Los Celestiales, de José Agustín Goytisolo (España)

 

Este poema es tomado de la revista de poesía El Corno emplumado, número 19, julio de 1966, pp. 143-144 cuyos editores son Margaret Randall y Sergio Mondragón.

 

 

 

Los Celestiales

 

No todo el que dice: Señor, Señor,
entrará en el reino…

                                                                       (MAT., 7, 21)

 

Después y por encima de la pared caída,

de los vidrios caídos, de la puerta arrasada,

cuando se alejó el eco de las detonaciones

y el humo y sus olores abandonaron la ciudad,

después, cuando el orgullo se refugió en las cuevas,

mordiéndose los puños para no decir nada,

arriba, en los paseos, en las calles con ruina

que el sol acariciaba con sus manos de amigo,

asomaron los poetas, gente de orden, por supuesto.

 

Es la hora dijeron de cantar los asuntos

maravillosamente insustanciales, es decir,

el momento de olvidarnos de todo lo ocurrido

y componer hermosos versos vacíos, sí, pero sonoros,

melodiosos como un laúd,

que adormezcan, que transfiguren,

que apacigüen los ánimos, ¡qué barbaridad!

 

Ante tan sabia solución

se reunieron, pues, los poetas, y en la asamblea

de un café, a votación, sin más preámbulo,

fue Garcilaso desenterrado, llevado en andas, paseado

como reliquia, por las aldeas y revistas,

y entronizado en la capital. El verso melodioso,

la palabra feliz, todos los restos,

fueron comida suculenta, festín de la comunidad.

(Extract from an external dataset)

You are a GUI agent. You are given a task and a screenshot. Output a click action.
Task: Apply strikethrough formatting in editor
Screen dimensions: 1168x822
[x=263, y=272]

Y el viento fue condecorado, y se habló

de marineros, de lluvia de azahares,

y una vez más, la soledad y el campo como antaño,

y  el cauce tembloroso de los ríos,

y todas las grandes maravillas,

fueron, en suma, convocadas.

 

Esto duró algún tiempo, hasta que, poco

a poco, las reservas se fueron agotando.

Los poetas, rendidos de cansancio, se dedicaron

a lanzarse sonetos, mutuamente,

de mesa a mesa, en el café. Y un día,

entre el fragor de los poemas, alguien dijo: Escuchad,

fuera las cosas no han cambiado, nosotros

hemos hecho una meritoria labor pero no basta.

Los trinos y el aroma de nuestras elegías,

no han calmado las iras, el azote de Dios.

 

De las mesas creció un murmullo

rumoroso como el océano, y los poetas exclamaron:

Es cierto, es cierto olvidamos a Dios, somos

ciegos mortales, perros heridos por su fuerza,

por su justicia; cantémosle ya.

 

Y así el buen Dios sustituyó

al viejo padre Garcilaso, y fue llamado

dulce tirano, amigo, mesías

lejanísimo, sátrapa fiel, amante, guerrillero,

gran parido, asidero de mi sangre, y los Oh, Tú,

y los Señor, Señor, se elevaron altísimos, empujados

por los golpes de pecho en el papel,

por el dolor de tantos corazones valientes.

 

Y así perduran en la actualidad.

 

Ésta es la historia, caballeros,

de los poetas celestiales, historia clara

y verdadera, y cuyo ejemplo no han seguido

los poetas locos que, perdidos

en el tumulto callejero, cantan al hombre,

satirizan o aman el reino de los hombres,

tan pasajero, tan falaz y en su locura

lanzan gritos, pidiendo paz, pidiendo patria,

pidiendo aire verdadero.

José Agustín Goytisolo. (Barcelona, 1928 - id., 1999) Poeta español de la Generación del 50 cuya obra fundió la experiencia individual y el compromiso social. Integrante de la llamada Escuela de Barcelona, junto con Carlos Barral y Jaime Gil de Biedma, cursó estudios en las universidades de Barcelona y Madrid, licenciándose en derecho. Hermano mayor de los novelistas Luis Goytisolo y Juan Goytisolo, destacó especialmente como poeta, aunque también llevó a cabo una importante labor como traductor, además de escribir artículos sobre literatura y unos pocos cuentos. Su obra ha sido profusamente estudiada por ensayistas y críticos literarios. José Agustín Goytisolo es uno de los poetas de los años cincuenta (entre los cuales destacan Jaime Gil de BiedmaCarlos Barral, José Ángel Valente y Claudio Rodríguez) en los que aparece con mayor claridad una nítida conciencia generacional, que se caracteriza por el rechazo estético de la primera posguerra y la afirmación ética de entronque machadiano, como puede apreciarse en el poema Homenaje en Colliure, perteneciente a Claridad.